▸ Source passage:
╭──

I felt so weird after that, when Facebook went wild with everyone creating new avatars from some app, I went ahead and used a Horta as my profile pic.


Part of why I’ve been feeling discombobulated is I actually had two job interviews last week. Neither one is a particularly good fit, or well, they might be, but not obviously. One is with the mayor’s office and the issue there is this role wears many hats besides business analysis, and 45 minutes of my hour interview were sent on a test scenario and was very much about product management, something I have little direct experience with. The recruiting agency was on me afterward to follow up with a cheery email of ‘I know parts of the interview didn’t go well, but I’m super-eager to learn everything I can and do all I can to help you.’ And I think she could hear the tsunami of no that swamped my brain about that request in my voice, but I did kinda do that afterward. I’m worried that if they do offer it to me, I might have to take it, but I’m reluctant to pull my name from consideration.

The other position actually sounds a lot more in my wheelhouse, but the office location would be a ridiculous commute, so I made it clear right away we’d have to make it telecommuting except for special occasions. I don’t know if that’s a possibility or not. But at least that job is full time. (another caveat, part of what the company does is support the defense industry and I’m not entirely comfortable with, or entirely opposed to, that.)

However, a job floated by my face yesterday that made me jump and put that in my spreadsheet as a priority 1. Not only is it an excellent match for my skills, I’d actually be working on COVID 19 projects! That would be awesome. Not only that, but I got a call from them just an hour or so after I sent in my resume! (It was just a quickie to verify some info.) So maybe that’s a possibility. And that puts me in the weird position of… if one of those other jobs comes through, do I hold them off until this one pans out or not? And how do I do that? Well, good to be prepared, anyway. And nice to have a little hope.


Media consumption: some interesting stuff. We watched Unorthodox: I really loved it. I’ve always been fascinated by (and leery of) Orthodox Jewish culture. (I never would have lasted in it, myself, that’s for sure.) The lead actress is lovely (and she must be about four feet tall, if that). I felt very sad for her when she played piano for her new conservatory buddies and one of them just said flat-out, and accurately, ‘your playing is lovely, but you’re nowhere near ready for the convervatory’. (they do resolve that situation, sort-of, in an interesting way, and I love that they use “An die Musik” as a reference point). Anyway, recommended.

╰──

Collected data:
╭──

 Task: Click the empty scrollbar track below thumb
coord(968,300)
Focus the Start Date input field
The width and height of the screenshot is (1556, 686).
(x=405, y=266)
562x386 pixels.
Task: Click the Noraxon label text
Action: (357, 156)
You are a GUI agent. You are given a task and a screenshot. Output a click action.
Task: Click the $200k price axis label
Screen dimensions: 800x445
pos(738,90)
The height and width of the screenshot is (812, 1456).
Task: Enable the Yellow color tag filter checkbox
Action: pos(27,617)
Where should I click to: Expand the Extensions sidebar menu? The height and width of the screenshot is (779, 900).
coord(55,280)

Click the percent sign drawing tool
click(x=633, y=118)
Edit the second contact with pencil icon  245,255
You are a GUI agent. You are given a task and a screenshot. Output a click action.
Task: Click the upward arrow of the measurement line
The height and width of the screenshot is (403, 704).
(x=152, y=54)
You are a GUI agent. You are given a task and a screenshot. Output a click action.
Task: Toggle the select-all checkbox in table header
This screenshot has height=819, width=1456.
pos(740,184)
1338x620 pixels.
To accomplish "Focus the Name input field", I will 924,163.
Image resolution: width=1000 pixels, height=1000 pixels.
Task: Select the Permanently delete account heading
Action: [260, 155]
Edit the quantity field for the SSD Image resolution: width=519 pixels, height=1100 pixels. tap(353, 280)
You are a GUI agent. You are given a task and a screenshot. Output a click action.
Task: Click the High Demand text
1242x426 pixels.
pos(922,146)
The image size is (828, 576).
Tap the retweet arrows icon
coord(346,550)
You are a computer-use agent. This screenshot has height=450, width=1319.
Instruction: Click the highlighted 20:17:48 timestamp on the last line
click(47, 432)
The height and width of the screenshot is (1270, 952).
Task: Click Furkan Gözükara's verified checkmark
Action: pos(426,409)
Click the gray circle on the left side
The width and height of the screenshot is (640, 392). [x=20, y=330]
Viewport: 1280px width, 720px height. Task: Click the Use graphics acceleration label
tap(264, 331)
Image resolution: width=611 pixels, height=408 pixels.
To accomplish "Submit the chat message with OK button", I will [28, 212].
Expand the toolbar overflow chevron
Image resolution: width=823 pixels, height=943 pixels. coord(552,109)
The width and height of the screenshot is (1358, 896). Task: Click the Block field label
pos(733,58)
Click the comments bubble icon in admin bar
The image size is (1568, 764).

╰──

▸ Activity list:
• A. Translate this sentence from the blog post about job hunting into Spanish: "Not only is it an excellent match for my skills, I'd actually be working on COVID 19 projects!"
• B. Write the next few sentences of the blog post about job hunting, picking up after its final sentence.

▸ Answer list:
• A. ¡No solo encaja perfectamente con mis habilidades, sino que además estaría trabajando en proyectos de COVID 19!

• B.
We saw a Bill Condon movie with Helen Mirren and Ian McKellan called The Good Liar, which I don’t remember getting a theatrical release. That was pretty good, and then we watched The Farewell, which is lovely. Awkwafina really is quite a nice actress.

Books: finished Death of an American Beauty, which is fantastic and the best of the series so far. Romances: “Spectred Isle” by KJ Charles (has magic and ghosts) and “Fish Out of Water” by Amy Lane (PI/lawyer thriller). I liked “Fish” so much I went straight into the sequel, “Red Fish, Dead Fish”. And a biography of Domenico Scarlatti which seems very dry and which I may give up on quickly, but it’s going to live in the bathroom, so I’ll read it in small doses.

Speaking of Scarlatti:

I love Scarlatti.

So, the piano routine right now is:

  1. Easy sightreading.
  2. A scale a day, plus an easy piece in the key of that scale.
  3. Bach invention (rotate through a different 3 each week. If a particular one is finished, substitute a Scarlatti)
  4. Big piece.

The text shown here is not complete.